* EXERCISE DESCRIPTION: What must be returned is the number of lines in the records holding the word "radio", with no other text.

* EXERCISE DATA:
*** Begin section ***

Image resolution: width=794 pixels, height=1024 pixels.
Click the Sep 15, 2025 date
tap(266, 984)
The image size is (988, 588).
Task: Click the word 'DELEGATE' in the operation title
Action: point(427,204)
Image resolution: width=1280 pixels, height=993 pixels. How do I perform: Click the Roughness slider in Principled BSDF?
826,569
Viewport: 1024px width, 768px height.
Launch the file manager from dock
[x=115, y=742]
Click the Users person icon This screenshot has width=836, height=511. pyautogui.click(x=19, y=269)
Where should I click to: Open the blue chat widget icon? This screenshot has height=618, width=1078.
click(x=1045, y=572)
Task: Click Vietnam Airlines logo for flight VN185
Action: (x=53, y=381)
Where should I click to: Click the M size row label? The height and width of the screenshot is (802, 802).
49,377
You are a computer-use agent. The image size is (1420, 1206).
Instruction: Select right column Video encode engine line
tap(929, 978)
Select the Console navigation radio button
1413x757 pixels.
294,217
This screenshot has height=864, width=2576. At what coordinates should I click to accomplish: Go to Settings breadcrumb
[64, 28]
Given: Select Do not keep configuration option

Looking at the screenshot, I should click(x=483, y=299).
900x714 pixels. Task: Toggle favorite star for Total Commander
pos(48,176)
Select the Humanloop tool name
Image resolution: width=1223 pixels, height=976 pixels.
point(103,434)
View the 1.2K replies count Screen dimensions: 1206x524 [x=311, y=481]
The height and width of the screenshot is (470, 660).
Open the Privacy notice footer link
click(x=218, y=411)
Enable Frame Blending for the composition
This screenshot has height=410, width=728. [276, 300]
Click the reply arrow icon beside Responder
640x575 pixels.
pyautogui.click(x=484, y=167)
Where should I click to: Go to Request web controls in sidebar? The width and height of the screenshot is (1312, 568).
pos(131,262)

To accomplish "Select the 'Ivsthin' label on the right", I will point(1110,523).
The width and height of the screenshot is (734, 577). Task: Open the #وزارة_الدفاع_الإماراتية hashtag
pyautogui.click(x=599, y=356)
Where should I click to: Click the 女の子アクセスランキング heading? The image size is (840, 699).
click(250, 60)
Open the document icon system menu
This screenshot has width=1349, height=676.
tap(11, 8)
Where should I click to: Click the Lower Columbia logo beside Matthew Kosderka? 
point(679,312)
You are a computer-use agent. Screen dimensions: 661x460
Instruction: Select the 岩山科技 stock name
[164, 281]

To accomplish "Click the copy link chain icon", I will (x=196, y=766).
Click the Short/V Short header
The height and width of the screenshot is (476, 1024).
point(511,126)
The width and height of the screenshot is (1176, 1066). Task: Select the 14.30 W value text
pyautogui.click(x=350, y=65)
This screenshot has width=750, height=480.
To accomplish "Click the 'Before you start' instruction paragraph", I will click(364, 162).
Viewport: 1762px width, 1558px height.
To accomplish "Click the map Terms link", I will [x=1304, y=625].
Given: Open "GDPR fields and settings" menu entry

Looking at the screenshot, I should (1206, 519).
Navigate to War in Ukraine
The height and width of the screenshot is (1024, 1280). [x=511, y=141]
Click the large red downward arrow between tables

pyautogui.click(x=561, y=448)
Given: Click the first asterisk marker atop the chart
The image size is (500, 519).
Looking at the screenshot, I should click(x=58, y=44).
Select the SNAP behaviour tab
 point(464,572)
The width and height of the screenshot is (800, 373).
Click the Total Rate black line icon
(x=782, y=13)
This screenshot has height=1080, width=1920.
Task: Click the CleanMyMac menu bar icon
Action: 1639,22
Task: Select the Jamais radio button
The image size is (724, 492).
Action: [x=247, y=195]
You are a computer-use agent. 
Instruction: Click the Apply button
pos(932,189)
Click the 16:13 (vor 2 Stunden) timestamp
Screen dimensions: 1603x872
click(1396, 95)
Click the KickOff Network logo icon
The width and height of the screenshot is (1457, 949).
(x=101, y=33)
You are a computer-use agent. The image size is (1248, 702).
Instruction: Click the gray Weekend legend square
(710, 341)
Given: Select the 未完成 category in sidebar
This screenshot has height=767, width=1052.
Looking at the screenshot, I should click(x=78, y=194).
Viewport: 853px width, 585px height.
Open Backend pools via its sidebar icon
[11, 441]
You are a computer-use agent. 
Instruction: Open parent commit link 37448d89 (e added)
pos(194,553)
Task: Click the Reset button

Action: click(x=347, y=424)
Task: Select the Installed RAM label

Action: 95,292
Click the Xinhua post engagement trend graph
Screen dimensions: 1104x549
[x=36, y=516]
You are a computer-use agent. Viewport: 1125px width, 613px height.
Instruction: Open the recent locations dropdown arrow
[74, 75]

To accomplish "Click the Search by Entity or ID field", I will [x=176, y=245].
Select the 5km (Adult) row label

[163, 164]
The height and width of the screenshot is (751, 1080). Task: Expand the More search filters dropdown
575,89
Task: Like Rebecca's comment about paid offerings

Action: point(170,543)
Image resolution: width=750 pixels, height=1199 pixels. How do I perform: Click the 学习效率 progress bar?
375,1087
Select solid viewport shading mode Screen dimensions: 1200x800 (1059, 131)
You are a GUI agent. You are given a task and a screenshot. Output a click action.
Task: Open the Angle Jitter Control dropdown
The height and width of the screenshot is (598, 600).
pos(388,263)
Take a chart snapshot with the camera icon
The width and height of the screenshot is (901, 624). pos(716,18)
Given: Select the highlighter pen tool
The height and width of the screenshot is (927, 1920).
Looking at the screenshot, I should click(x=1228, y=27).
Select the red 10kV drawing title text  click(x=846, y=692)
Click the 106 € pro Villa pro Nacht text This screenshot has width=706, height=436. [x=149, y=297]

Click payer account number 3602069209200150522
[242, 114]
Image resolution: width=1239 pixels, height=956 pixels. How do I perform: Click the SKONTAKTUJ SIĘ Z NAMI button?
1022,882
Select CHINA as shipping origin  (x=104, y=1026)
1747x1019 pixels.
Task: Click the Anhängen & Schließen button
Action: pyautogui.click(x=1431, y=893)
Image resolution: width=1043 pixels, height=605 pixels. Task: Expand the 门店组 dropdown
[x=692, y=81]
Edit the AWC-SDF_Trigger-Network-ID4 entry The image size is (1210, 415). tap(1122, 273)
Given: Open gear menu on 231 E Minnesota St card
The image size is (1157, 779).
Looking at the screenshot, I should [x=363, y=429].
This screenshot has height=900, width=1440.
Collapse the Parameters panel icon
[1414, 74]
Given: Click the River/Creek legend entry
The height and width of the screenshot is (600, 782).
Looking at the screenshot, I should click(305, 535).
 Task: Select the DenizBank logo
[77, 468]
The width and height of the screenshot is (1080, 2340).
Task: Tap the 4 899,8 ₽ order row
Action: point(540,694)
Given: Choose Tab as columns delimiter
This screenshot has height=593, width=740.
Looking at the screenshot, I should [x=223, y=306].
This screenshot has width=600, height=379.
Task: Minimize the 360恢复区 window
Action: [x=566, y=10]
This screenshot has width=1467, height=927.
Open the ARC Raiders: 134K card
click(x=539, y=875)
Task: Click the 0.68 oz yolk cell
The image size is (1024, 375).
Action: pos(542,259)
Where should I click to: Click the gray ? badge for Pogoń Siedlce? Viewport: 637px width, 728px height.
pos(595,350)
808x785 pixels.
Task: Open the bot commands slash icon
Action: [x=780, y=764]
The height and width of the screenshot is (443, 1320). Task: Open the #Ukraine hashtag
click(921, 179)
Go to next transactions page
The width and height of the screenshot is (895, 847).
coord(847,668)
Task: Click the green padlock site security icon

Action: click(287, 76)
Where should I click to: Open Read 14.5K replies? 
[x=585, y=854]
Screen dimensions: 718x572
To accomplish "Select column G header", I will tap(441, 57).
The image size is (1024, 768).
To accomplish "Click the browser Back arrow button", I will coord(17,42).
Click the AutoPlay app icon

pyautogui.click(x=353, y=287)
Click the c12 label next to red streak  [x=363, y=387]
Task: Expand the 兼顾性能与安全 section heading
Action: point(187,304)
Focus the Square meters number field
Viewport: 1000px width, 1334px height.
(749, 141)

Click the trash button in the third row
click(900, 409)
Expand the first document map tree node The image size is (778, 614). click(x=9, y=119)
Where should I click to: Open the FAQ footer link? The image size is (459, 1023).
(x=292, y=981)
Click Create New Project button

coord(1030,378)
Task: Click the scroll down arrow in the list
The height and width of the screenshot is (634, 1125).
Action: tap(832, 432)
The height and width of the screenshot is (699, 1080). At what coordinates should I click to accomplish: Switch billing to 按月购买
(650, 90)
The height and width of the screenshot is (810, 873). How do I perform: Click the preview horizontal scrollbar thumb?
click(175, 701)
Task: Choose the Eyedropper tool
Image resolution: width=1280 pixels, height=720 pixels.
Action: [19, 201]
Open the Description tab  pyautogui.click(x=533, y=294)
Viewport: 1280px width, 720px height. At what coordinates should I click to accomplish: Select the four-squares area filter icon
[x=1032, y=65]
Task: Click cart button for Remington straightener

*** End section ***

* WRITTEN RESPONSE: 2